* **TASK DATA**
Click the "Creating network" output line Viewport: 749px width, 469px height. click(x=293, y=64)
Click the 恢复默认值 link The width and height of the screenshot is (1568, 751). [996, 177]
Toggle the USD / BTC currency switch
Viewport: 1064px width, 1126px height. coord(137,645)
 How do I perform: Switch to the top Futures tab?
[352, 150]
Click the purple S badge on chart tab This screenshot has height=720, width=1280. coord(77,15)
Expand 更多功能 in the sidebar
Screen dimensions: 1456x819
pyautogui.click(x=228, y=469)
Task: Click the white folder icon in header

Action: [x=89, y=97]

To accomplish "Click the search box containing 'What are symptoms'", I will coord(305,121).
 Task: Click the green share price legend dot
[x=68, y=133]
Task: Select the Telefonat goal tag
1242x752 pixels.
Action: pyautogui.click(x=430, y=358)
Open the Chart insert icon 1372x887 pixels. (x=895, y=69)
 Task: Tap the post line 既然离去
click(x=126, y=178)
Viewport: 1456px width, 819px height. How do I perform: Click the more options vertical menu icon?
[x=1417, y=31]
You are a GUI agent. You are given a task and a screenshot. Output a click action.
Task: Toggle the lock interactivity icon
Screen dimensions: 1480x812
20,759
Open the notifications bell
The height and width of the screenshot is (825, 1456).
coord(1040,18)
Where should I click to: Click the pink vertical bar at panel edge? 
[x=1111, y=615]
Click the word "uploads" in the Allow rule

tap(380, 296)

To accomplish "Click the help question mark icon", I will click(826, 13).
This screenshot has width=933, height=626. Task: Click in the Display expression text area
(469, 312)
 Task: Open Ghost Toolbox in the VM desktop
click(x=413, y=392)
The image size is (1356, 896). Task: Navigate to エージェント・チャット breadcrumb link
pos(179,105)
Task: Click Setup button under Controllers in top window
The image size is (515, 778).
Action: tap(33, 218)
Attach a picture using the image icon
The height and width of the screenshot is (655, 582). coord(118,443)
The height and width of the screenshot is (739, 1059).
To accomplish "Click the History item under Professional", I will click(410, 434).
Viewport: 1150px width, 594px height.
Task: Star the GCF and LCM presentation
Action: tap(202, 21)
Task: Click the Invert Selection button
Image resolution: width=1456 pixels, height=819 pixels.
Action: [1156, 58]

* **WHAT NEEDS TO BE DONE**
Set all of the records above into a numbered list, leaving out any blank lines.

* **THE OUTPUT**
1. Click the "Creating network" output line Viewport: 749px width, 469px height. click(x=293, y=64)
2. Click the 恢复默认值 link The width and height of the screenshot is (1568, 751). [996, 177]
3. Toggle the USD / BTC currency switch
4. Viewport: 1064px width, 1126px height. coord(137,645)
5.  How do I perform: Switch to the top Futures tab?
6. [352, 150]
7. Click the purple S badge on chart tab This screenshot has height=720, width=1280. coord(77,15)
8. Expand 更多功能 in the sidebar
9. Screen dimensions: 1456x819
10. pyautogui.click(x=228, y=469)
11. Task: Click the white folder icon in header
12. Action: [x=89, y=97]
13. To accomplish "Click the search box containing 'What are symptoms'", I will coord(305,121).
14.  Task: Click the green share price legend dot
15. [x=68, y=133]
16. Task: Select the Telefonat goal tag
17. 1242x752 pixels.
18. Action: pyautogui.click(x=430, y=358)
19. Open the Chart insert icon 1372x887 pixels. (x=895, y=69)
20.  Task: Tap the post line 既然离去
21. click(x=126, y=178)
22. Viewport: 1456px width, 819px height. How do I perform: Click the more options vertical menu icon?
23. [x=1417, y=31]
24. You are a GUI agent. You are given a task and a screenshot. Output a click action.
25. Task: Toggle the lock interactivity icon
26. Screen dimensions: 1480x812
27. 20,759
28. Open the notifications bell
29. The height and width of the screenshot is (825, 1456).
30. coord(1040,18)
31. Where should I click to: Click the pink vertical bar at panel edge? 
32. [x=1111, y=615]
33. Click the word "uploads" in the Allow rule
34. tap(380, 296)
35. To accomplish "Click the help question mark icon", I will click(826, 13).
36. This screenshot has width=933, height=626. Task: Click in the Display expression text area
37. (469, 312)
38.  Task: Open Ghost Toolbox in the VM desktop
39. click(x=413, y=392)
40. The image size is (1356, 896). Task: Navigate to エージェント・チャット breadcrumb link
41. pos(179,105)
42. Task: Click Setup button under Controllers in top window
43. The image size is (515, 778).
44. Action: tap(33, 218)
45. Attach a picture using the image icon
46. The height and width of the screenshot is (655, 582). coord(118,443)
47. The height and width of the screenshot is (739, 1059).
48. To accomplish "Click the History item under Professional", I will click(410, 434).
49. Viewport: 1150px width, 594px height.
50. Task: Star the GCF and LCM presentation
51. Action: tap(202, 21)
52. Task: Click the Invert Selection button
53. Image resolution: width=1456 pixels, height=819 pixels.
54. Action: [1156, 58]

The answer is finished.